Master of None: The State of Today’s Infrastructure

The most recent era of infrastructure has been characterized by the rise of generalized computing primitives. The x86 instruction set, Linux, the RDBMS, Kubernetes, and dozens of other technologies provided a set of foundational building blocks that enabled a Cambrian explosion of applications that then catalyzed the digital transformation of organizations and entire industries, not to mention our daily lives.

But as we sit here today, our always-on digital world stretches these building blocks to their breaking point. Demand for real-time, intelligent apps requires ever-higher throughput at ever-lower latency, all while we’re drowning in data that can’t be processed fast enough. As a result, our jack-of-all-trades infrastructure has become master of none.
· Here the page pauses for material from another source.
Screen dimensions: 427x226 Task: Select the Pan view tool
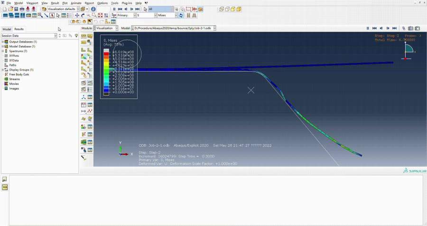pyautogui.click(x=77, y=15)
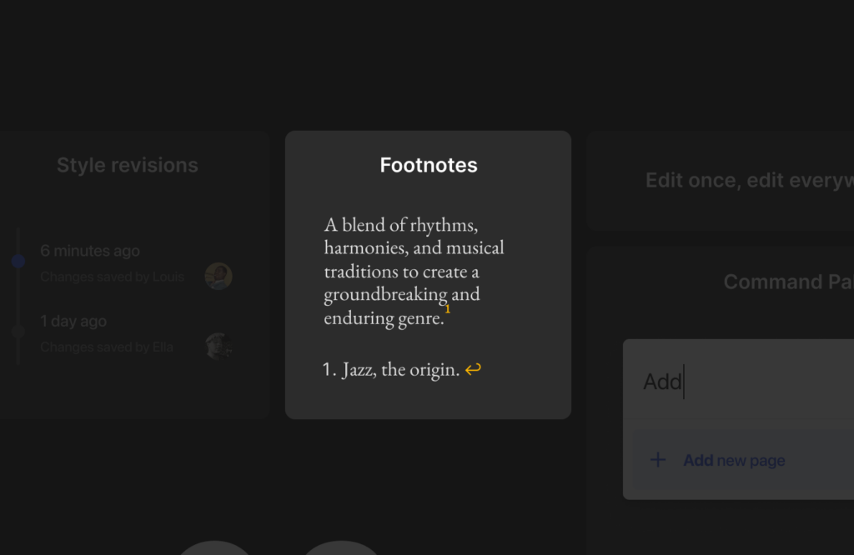Select the gray timeline dot for 1 day ago
The width and height of the screenshot is (854, 555).
pyautogui.click(x=18, y=332)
Nowhere have these deficiencies been felt more acutely than in the database world. The first class of database was the workhorse RDBMS (e.g. Oracle, DB2, Postgres, MySQL) which could be used for a wide variety of applications. Broadly speaking, there was a single taxonomy to distinguish these databases as “transactional” (OLTP) or “analytical” (OLAP), based on an application's read vs. write throughput requirements. Then, as the Internet actuated exponential growth of both structured and unstructured data, we saw the specialization of databases based on data models (graph databases, key-value stores, document databases, time series…), which were designed to handle specific “shapes” of data.
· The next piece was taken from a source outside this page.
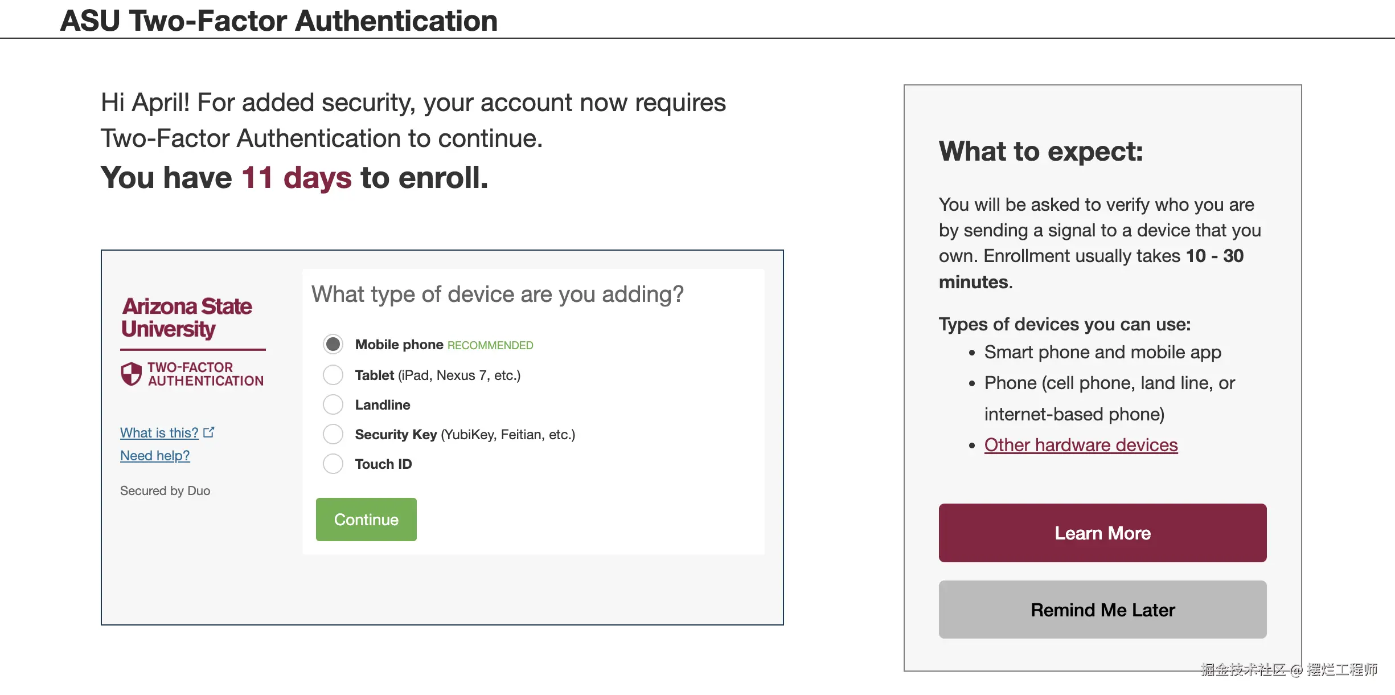Select the Landline radio button
The width and height of the screenshot is (1395, 695).
tap(333, 404)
Today, many databases remain tailored to the data model rather than the specific characteristics of their workload. It turns out there’s a lot of extra engineering required to make these generalized technologies work for your business. For example, companies must enforce financial consistency and accounting principles to handle payments, wrapping their core database with tens or hundreds of thousands of lines of business logic (see public examples from Square, Uber, and Airbnb). As a result, the efficiencies of scale are not efficiencies at all. 
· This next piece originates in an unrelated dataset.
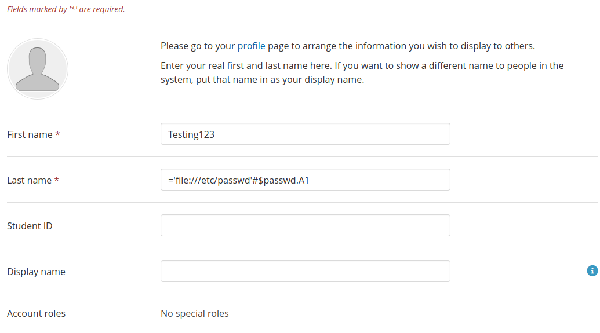This screenshot has width=600, height=333.
Task: Click the "Last name" field label
Action: (29, 180)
What if you could bring core business logic (like accounting) from common workload patterns (like payments) closer to the database?

Eye of the Tiger(Beetle)

In early 2022, we caught wind of a new conference exploring some of the most bleeding-edge ideas in databases and systems. There was one talk in particular that stood out. Joran Dirk Greef, a software engineer at Coil, described a new database his team was building called TigerBeetle to support their high-volume payments system after traditional databases hit the wall. 

Talking more with Joran, we learned that he was already thinking about applications for TigerBeetle outside of Coil. Payments are becoming global and increasingly more integrated into the fabric of the Internet, but the infrastructure required to support today’s payment volumes is prohibitively expensive. 

The core insight of TigerBeetle is that if we constrain the application domain and bring the primitives of financial accounting closer to the database, we can not only enforce financial consistency in the database, but also optimize performance, fault tolerance, and scale to a crazy degree. As such, TigerBeetle is able to reach extremely high transaction throughput (designed for up to 1M transactions per second). This high performance allows customers to trade expensive hardware for cheaper commodity hardware (e.g. a cluster of three Raspberry Pis) while still having headroom to handle volume spikes safely (e.g. Black Friday). Imagine the possibilities for a large payments provider that can increase its throughput 100-1000x overnight — we’d be on our way to continuous accounting. 

Besides constraining the domain model, TigerBeetle made some other head-turning design decisions:

• Domain-aware: Where traditional SQL databases may execute 10-20 DB queries to process 1 financial transaction, TigerBeetle's query and consensus layers were designed from the ground up to invert this equation, to process on the order of 10K financial transactions in 1 DB query, since debits and credits are small.
• Written in Zig: TigerBeetle takes advantage of Zig's explicit control over memory layout, alignment and allocations, OOM safety, bounds checking, rich choice of allocators (and test allocators), checked arithmetic, C ABI interoperability, support for io_uring, and comptime, which is a systems game changer.
• Static allocation: In a move back to the 70s, TigerBeetle not only allocates all memory at startup (with no dynamic allocation thereafter) but goes beyond this to limit disk and network usage, even for() loop iterations, to achieve optimal performance and predictable latency, following NASA's Power of Ten Rules for Safety-Critical Code.
• Fault-tolerant and distributed: TigerBeetle guarantees strict serializability, provides automated leader election, and implements new research on storage faults (see “Protocol-Aware Recovery for Consensus-Based Storage”) to achieve distributed transactions that can survive even the toughest storage fault models.
• Deterministic simulation testing: TigerBeetle built its own deterministic simulation framework to test every new feature under a myriad of possible faults — in other words, any forced “bad” state can be reproduced over and over again (something pioneered by FoundationDB). This makes TigerBeetle extremely stable and empowers developers to release new features more rapidly. “The future of databases is deterministic”.

All of this allows TigerBeetle to achieve break-neck performance while delivering mission-critical safety. 

We talked to dozens of top database researchers, practitioners, and founders, and the technical feedback was some of the best we’ve ever heard on a new systems project. The more we dug in, the more we learned that TigerBeetle is far more than the sum of its parts with respect to technical design decisions. 

Although TigerBeetle gets more credit for being an “accounting database,” the use cases extend far beyond financial applications. It turns out the fundamentals of double-entry accounting (i.e. debits and credits) apply to any business that deals with transactions (gaming, managing an energy grid, usage-based pricing, etc.). TigerBeetle at its core is a state machine — a distributed ledger where transactions represent a set of instructions to be executed and a trusted place to keep track of a global state. TigerBeetle has a two-tier architecture that separates the 1) application level from the 2) platform level. Business logic for “accounts” is stored at the application level which could hypothetically be swapped for new application models in the future. The platform level handles the consensus algorithm and fault tolerance of the system. 

The net result is that if you have any transactional business application that requires massive throughput while demanding utmost correctness and safety, odds are that TigerBeetle will soon be the database for you.

So today, we are thrilled to announce our investment in TigerBeetle. We believe TigerBeetle is building a foundational system to power the future of financial infrastructure for businesses all over the world and we couldn’t be more excited to be part of their journey.

Welcome to the Amplify family!